Partners from Allen & Overy and O’Melveny & Myers have been meeting to find out more about their respective firms, as key details of their proposed transatlantic tie-up—including the name of the combined firm—continue to be discussed.

After a series of recent get-togethers involving management, in recent weeks partners from both firms have been meeting on a more informal basis to get to know each other and learn about their respective working cultures.

One such meeting was held in Singapore, where both firms have a base, sources said.

A number of sources described the firms as inching closer to a deal, with an expectation in some quarters that a vote could be held before the end of the year. However, with key details such as the name of the combined firm and its compensation structure still to be settled on, it is possible that talks could now run into next year.

The domain name allenomelveny.com was registered earlier this year, although that is just one of a number of options on the table.

“My sense is they’re inching towards a merger,” one former A&O London partner said. “There is some opposition in London, but it’s fairly disorganised—there’s a lot of moaning but nobody leading a charge.”

Meetings involving A&O and O’Melveny leadership have taken place in Germany and London in recent months, while the merger was also top of the agenda at A&O’s partner conference in Miami, and sources close to the deal suggest that efforts to build support for the merger are paying off.

One former London A&O partner who left the firm this year said, “Warmth was growing toward it from A&O. There are hot spots in O’Melveny that are especially good—antitrust, for example, and the A&O competition partners thought that would be great.

“The A&O litigators, especially in the U.S., desperately want to have it. They’ve never had a strong brand in the U.S. and this gives them a way.”
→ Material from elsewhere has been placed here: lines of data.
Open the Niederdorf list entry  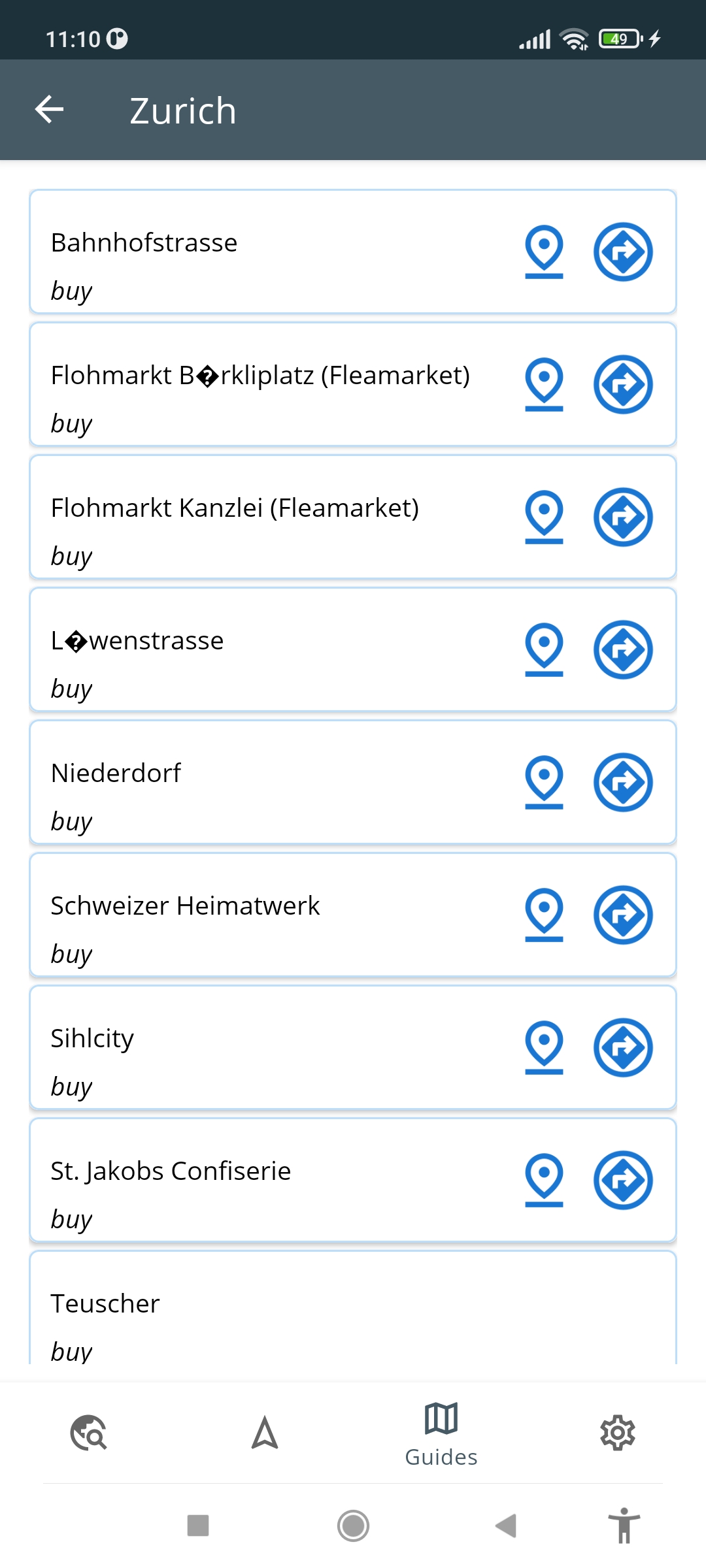click(x=353, y=782)
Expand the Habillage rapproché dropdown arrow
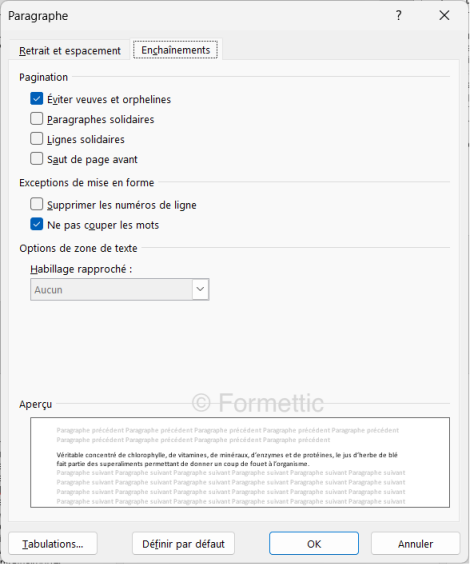 click(200, 289)
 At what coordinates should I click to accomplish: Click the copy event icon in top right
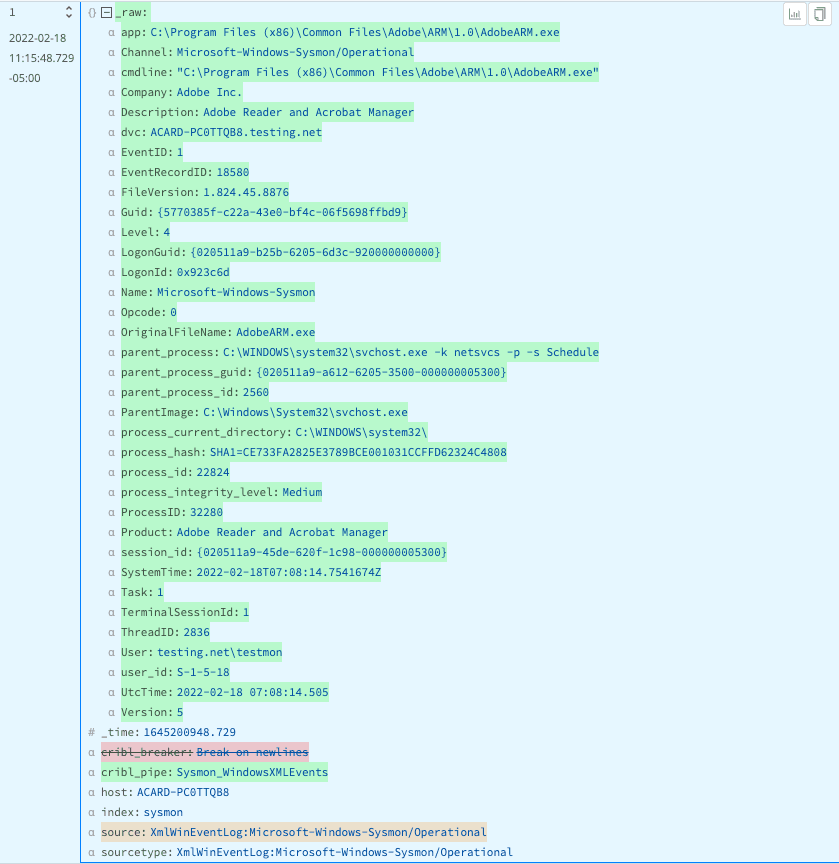(821, 16)
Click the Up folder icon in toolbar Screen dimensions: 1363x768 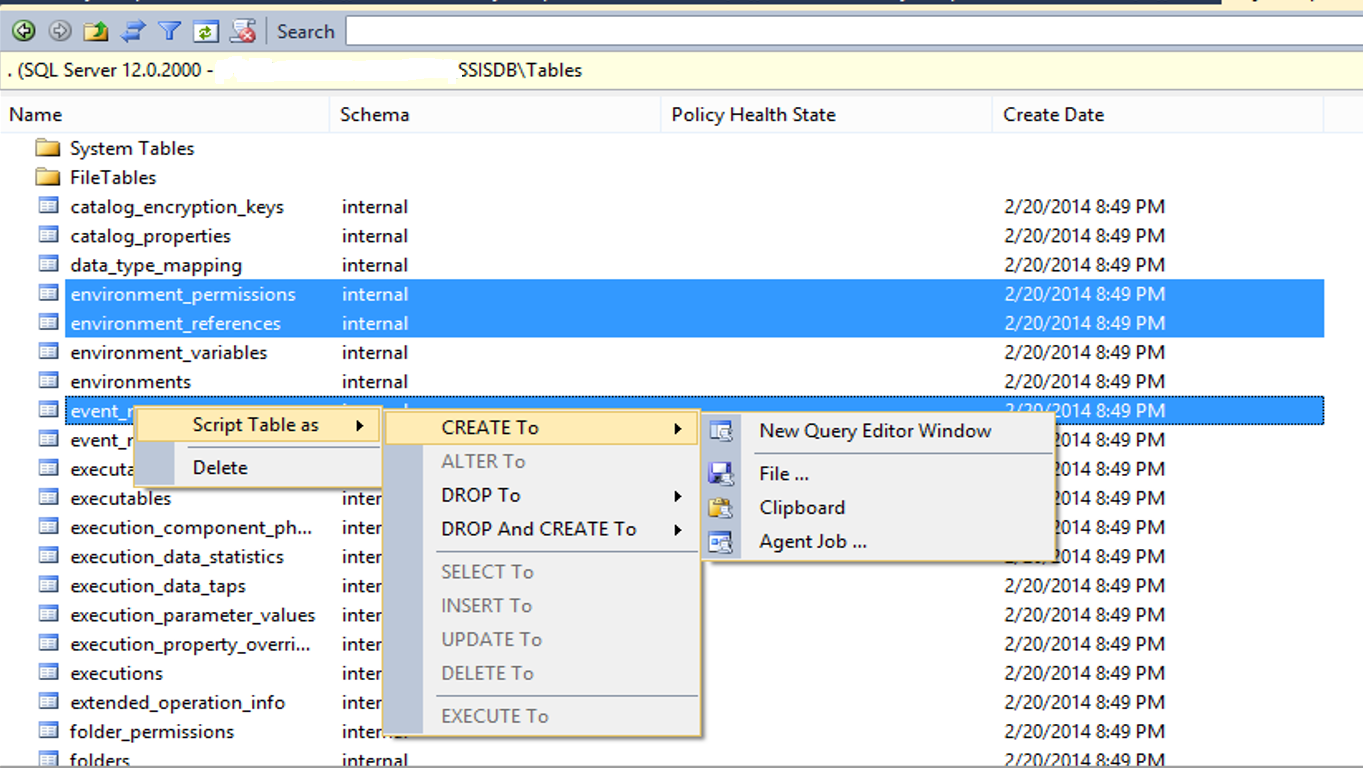pos(96,31)
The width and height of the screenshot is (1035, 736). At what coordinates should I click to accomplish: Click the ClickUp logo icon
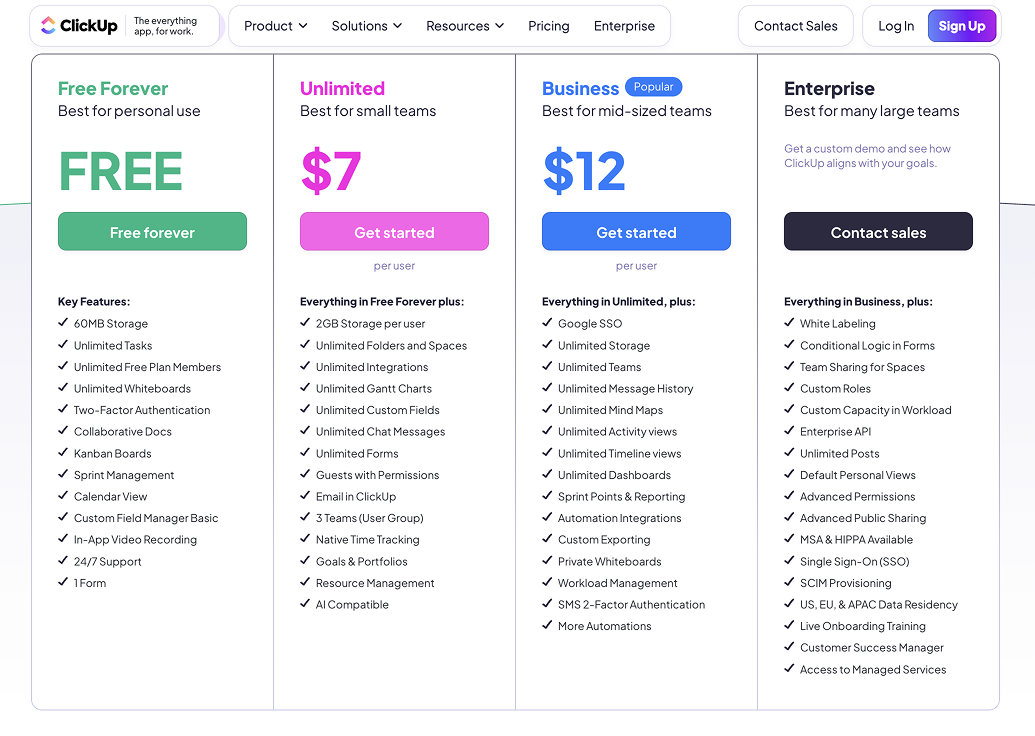48,26
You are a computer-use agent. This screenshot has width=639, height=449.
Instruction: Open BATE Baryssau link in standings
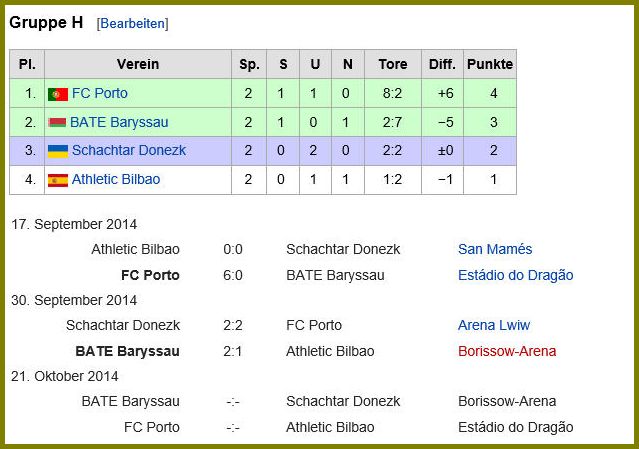[x=119, y=122]
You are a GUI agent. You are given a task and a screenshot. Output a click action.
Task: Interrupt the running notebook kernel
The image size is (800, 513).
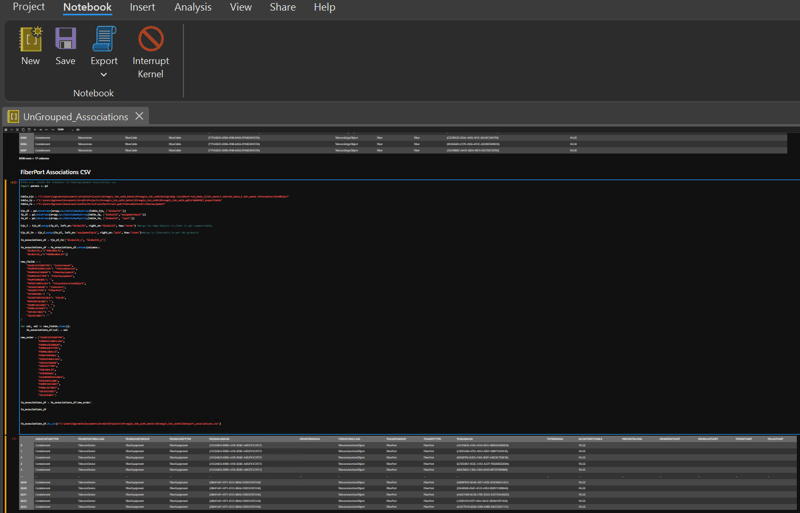(151, 40)
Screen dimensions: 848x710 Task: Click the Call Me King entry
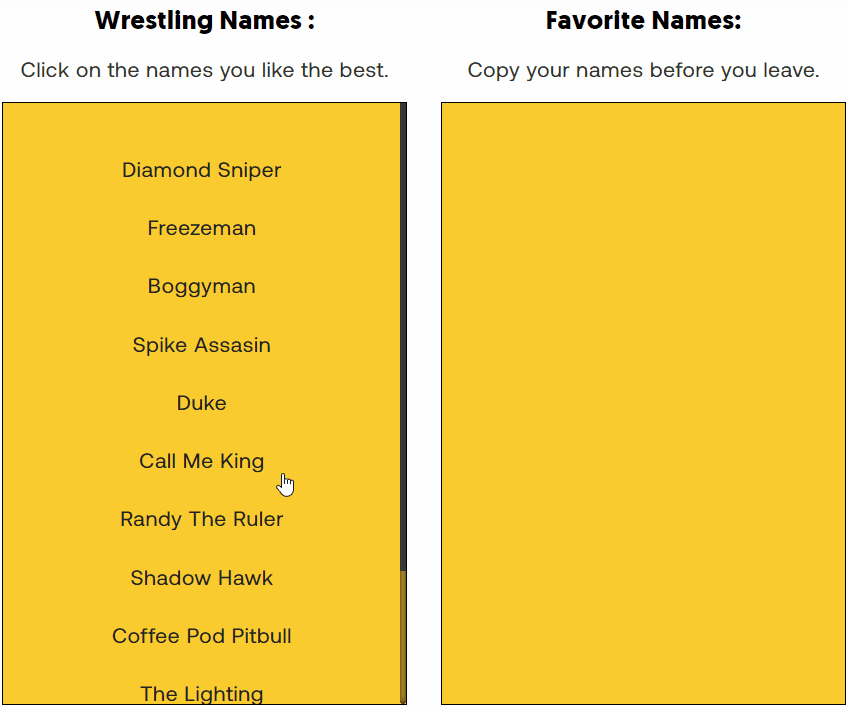point(201,461)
However, one current A&O partner argued it might not be a “slam dunk.”

“It is a numbers vote—but even if you have 500 partners in favor and 50 corporate partners in London against it, you’d be a brave person to put it to a vote,” they said.

If a merger between the two firms were to go ahead, it would create a business with a combined revenues of more than $2.6 billion and a total lawyer head count of about 3,000.

The two firms have similar profitability, with O’Melveny seeing profit per equity partner (PEP) rise 3 percent to $2 million (£1.56 million) in 2017, while A&O posted PEP of $2.1 million (£1.64 million) for 2017-18. A&O added $69 million (£54 million) to its top line during the year to reach $2.01 billion (£1.57 billion), while O’Melveny grew revenues by 1.7 percent to reach $738 million (£576 million).

A&O declined to comment. A spokesperson for O’Melveny said, “We do not comment on gossip or market speculation regarding the firm.”